Exercise: Go through the data and report each line that holds the string "checkbox".

- Opening Delimiter -

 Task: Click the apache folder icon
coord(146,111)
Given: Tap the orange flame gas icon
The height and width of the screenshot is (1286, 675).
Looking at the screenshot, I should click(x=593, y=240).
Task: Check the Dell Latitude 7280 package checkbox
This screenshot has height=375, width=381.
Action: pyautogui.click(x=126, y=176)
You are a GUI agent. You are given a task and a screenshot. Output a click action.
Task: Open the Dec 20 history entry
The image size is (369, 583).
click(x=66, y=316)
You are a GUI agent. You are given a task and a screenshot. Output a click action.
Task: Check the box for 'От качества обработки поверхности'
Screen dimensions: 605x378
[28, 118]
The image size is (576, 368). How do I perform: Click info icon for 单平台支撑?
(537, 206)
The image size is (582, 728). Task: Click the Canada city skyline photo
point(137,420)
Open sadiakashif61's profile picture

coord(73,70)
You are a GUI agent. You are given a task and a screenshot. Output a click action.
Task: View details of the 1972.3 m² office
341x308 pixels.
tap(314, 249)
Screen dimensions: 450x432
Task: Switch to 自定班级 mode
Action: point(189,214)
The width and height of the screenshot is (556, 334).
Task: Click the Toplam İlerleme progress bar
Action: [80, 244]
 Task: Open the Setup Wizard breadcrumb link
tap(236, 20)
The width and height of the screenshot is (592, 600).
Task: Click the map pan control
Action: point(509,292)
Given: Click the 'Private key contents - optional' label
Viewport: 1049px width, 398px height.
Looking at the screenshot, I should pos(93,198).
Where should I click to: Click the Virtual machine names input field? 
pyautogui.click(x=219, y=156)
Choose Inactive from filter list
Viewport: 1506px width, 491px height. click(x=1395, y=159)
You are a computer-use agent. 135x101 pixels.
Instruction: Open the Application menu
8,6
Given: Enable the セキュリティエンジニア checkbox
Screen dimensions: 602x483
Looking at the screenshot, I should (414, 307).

- Closing Delimiter -

Result:
Task: Check the Dell Latitude 7280 package checkbox
Given: Enable the セキュリティエンジニア checkbox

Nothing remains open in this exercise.